--- begin Page text ---
Jesus is a friend! The poor, the lonely, the sick, the weak, the societal outcasts, the strugglers were and still are the very people that Jesus loves, that He came to earth for and that He died for. Those are the very people that Jesus befriended and defended when He walked this earth. The woman at the well. The woman caught in adultery. Zaccheus, the deceptive tax collector. People who drink too much and party. Jesus sought them out. He hung out with them.

"They will know we are Christians by our love, by our love, they will know we are Christians by our love."

Not our pity. Not our holy-than-thou stance. But, by how we love each other. 

Through all of the rejection that the author endured, she finally loosed herself from the faith that she grew up with in favor of something much less easy to define and box in. She made some pretty strong statements in the book against God, leading me to believe that what spiritual beliefs she espouses now have more of a universalist characteristic. I was both saddened by this and standing up and cheering her on. Saddened because the Jesus I know is nothing like the one she described, and cheering because nobody should be kept prisoner by dogma that kills and destroys.

Going through the fire, experiencing loss and grieving have a work to complete in us when we pass through them. Suddenly, what's important is obvious to us. We spend our time differently. We think different and live different. Fairweather friends reveal themselves and are hopefully replaced with new ones that are real and hurting just like us or who have been touched by the fire themselves and haven't yet forgotten what it feels like. Sometimes as we walk through these times and begin to emerge on the other side, we throw the baby out with the bathwater, wanting to rid ourselves of any hint of what has failed us in our time of need.

What I was struck with as I read her story was how God loved her and is still loving her in the ways that she can understand and receive. How He brought people to her, gave her dreams and visions and aligned her circumstances that lead her onward. He IS love and it all flows from him, so as she experienced her loss and grief and anger and ultimately rejected the god she grew up with, the real God was faithfully loving her, knowing He would not get the credit for it, knowing she rejected Him, knowing that she had misunderstood Him and maybe always will...still, He loves her. Intensely. Faithfully. Quietly. Anonymously.

THAT is what we are to be like.

February 20, 2012

Baggage


I'm not someone who is easily given to fear. I don't brag about that or think I'm better than anyone else, but I've just never really struggled with anxiety and fear. About the only thing you can really find that I have a fear of are wasps swarming around my head (a story in itself), and somewhat of heights. But, in daily life, there has been very little that has any kind of fear hold on me.

Which is why its strange that last night my heart was overwhelmed with fear...fear of losing love, of living alone to the point of not being able to stop the tears. What's even stranger about this is that I KNOW that nothing can separate me from the Source of love, and living alone has never been a problem for me. It is true that I've struggled with loneliness, but that can occur whether one is living alone or in a houseful of people.

Unable to sleep, I got up and fixed myself some Sleepytime tea, added in a little magnesium for its relaxing effect, then settled into the corner of the couch with Jesus. And, He said to me, don't fear this. I said, okay, and it was done.
--- end Page text ---
Given exercise a = Print the passage about Jesus as a friend from "Going through the" up to and including "time of need.".
The passage and the records are unrelated to each other.
--- begin Record set ---
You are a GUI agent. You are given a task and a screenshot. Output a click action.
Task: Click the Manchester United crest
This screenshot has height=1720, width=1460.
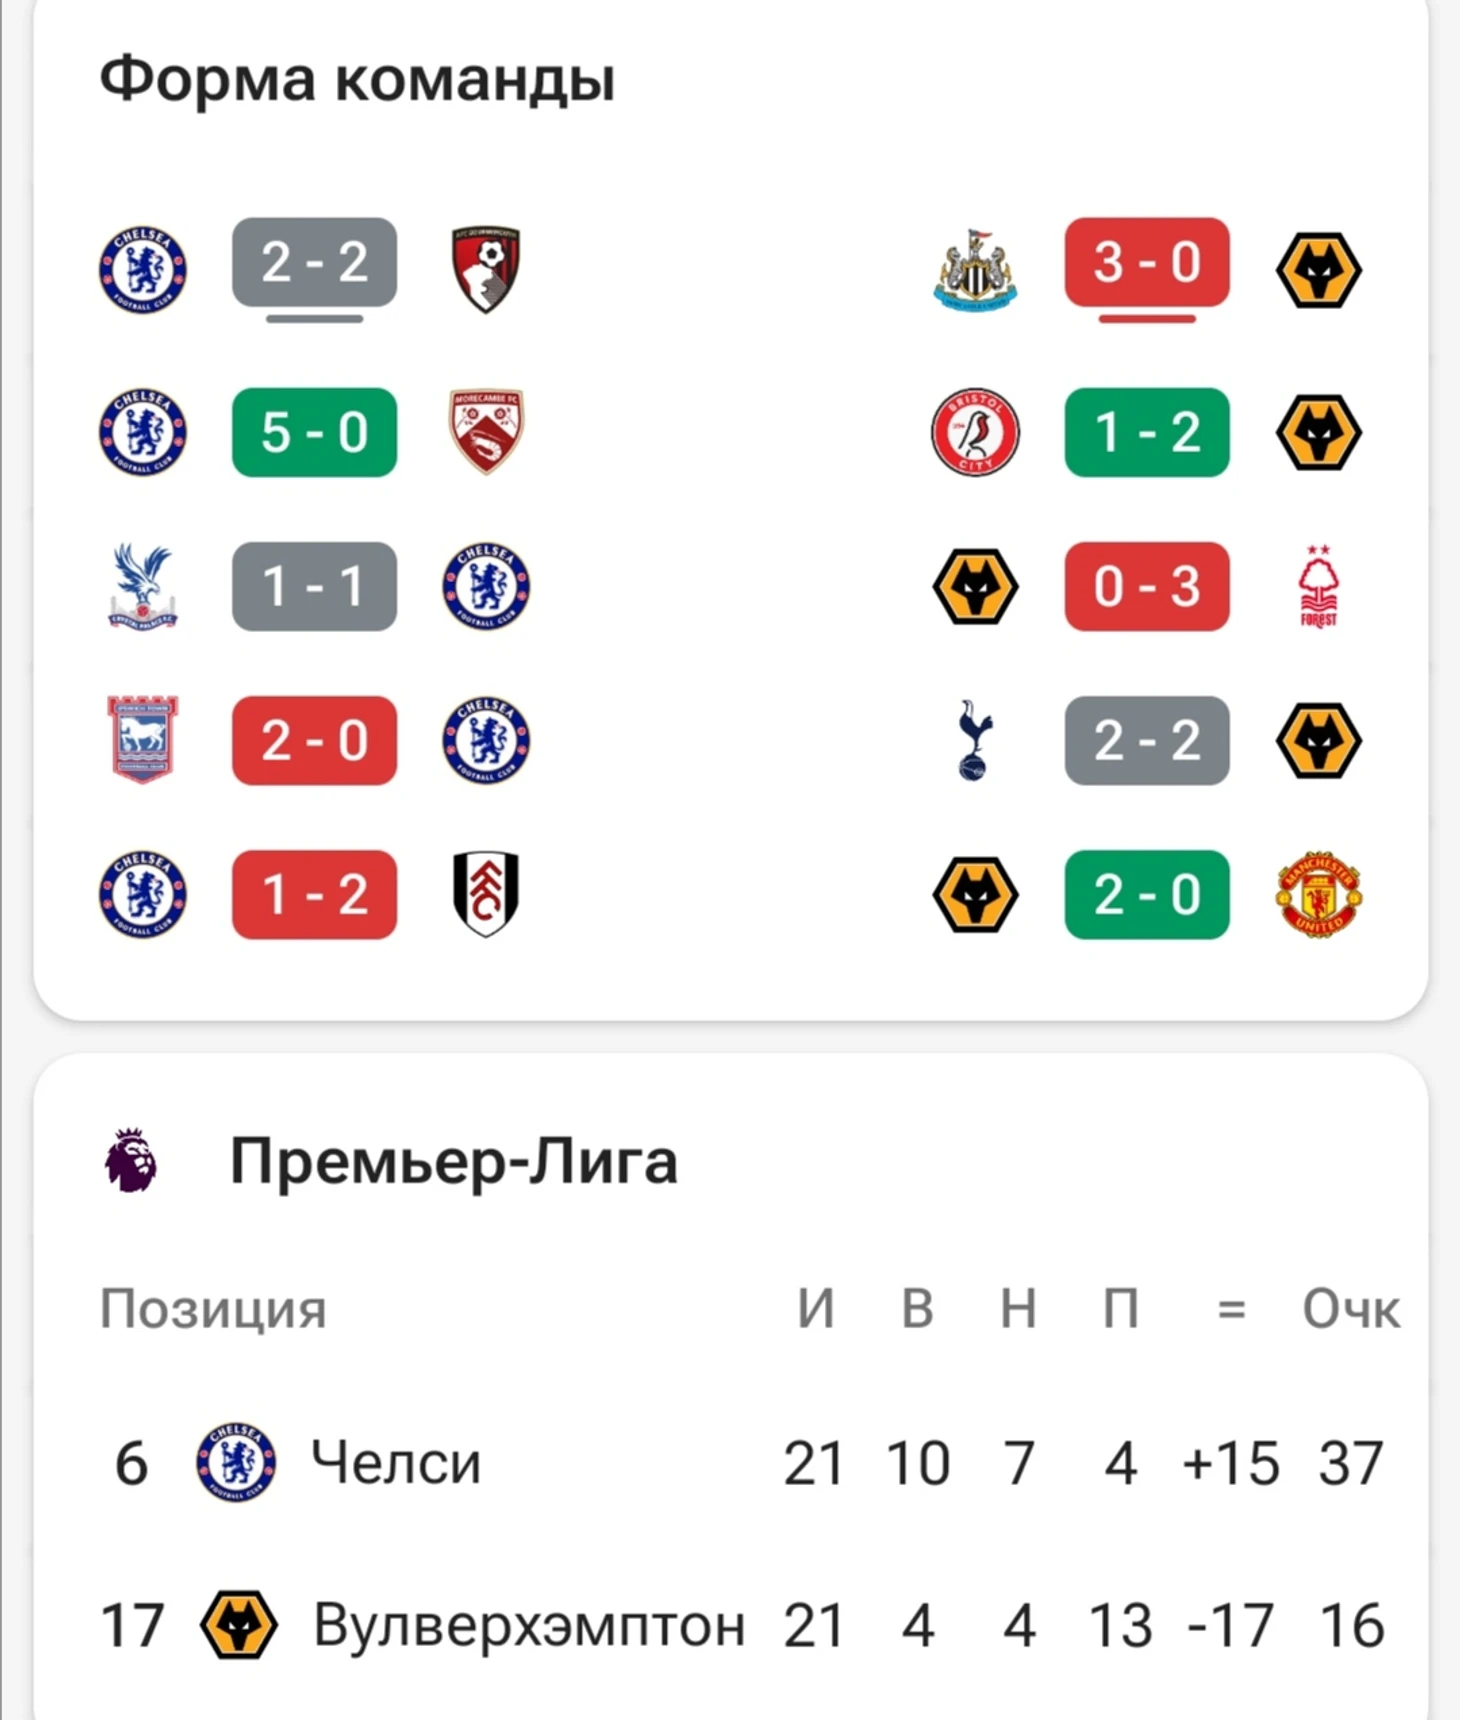click(1319, 894)
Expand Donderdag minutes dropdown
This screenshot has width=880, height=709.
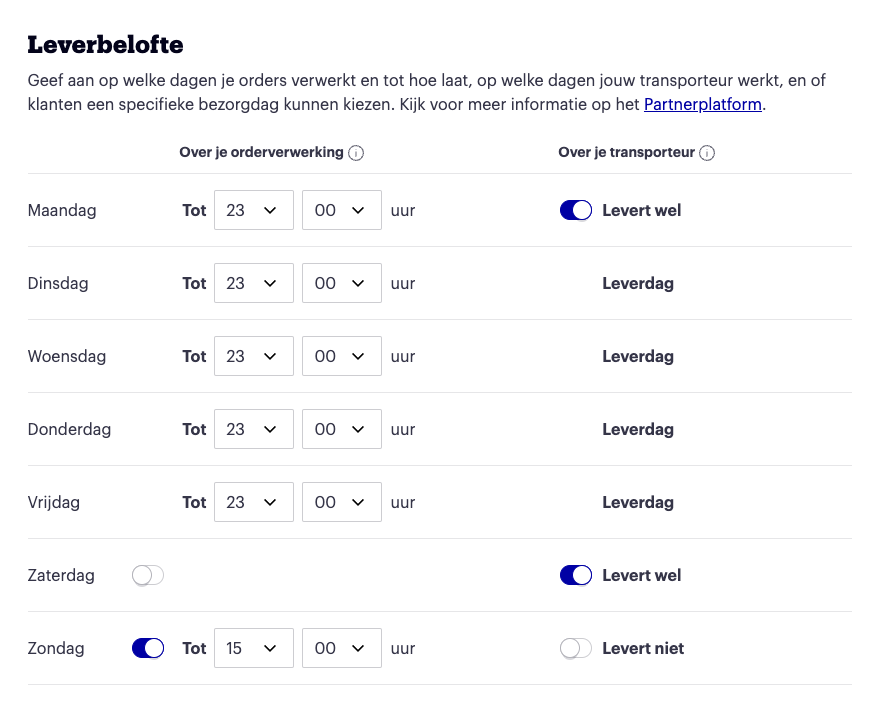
--- end Record set ---
Given exercise b = Turn every line of the records above into a Markdown table with the columns Number and Record line, skipping blank lines. Leave the pictures out.

Written answer a =
Going through the fire, experiencing loss and grieving have a work to complete in us when we pass through them. Suddenly, what's important is obvious to us. We spend our time differently. We think different and live different. Fairweather friends reveal themselves and are hopefully replaced with new ones that are real and hurting just like us or who have been touched by the fire themselves and haven't yet forgotten what it feels like. Sometimes as we walk through these times and begin to emerge on the other side, we throw the baby out with the bathwater, wanting to rid ourselves of any hint of what has failed us in our time of need.

Written answer b =
| Number | Record line |
|---|---|
| 1 | You are a GUI agent. You are given a task and a screenshot. Output a click action. |
| 2 | Task: Click the Manchester United crest |
| 3 | This screenshot has height=1720, width=1460. |
| 4 | click(1319, 894) |
| 5 | Expand Donderdag minutes dropdown |
| 6 | This screenshot has width=880, height=709. |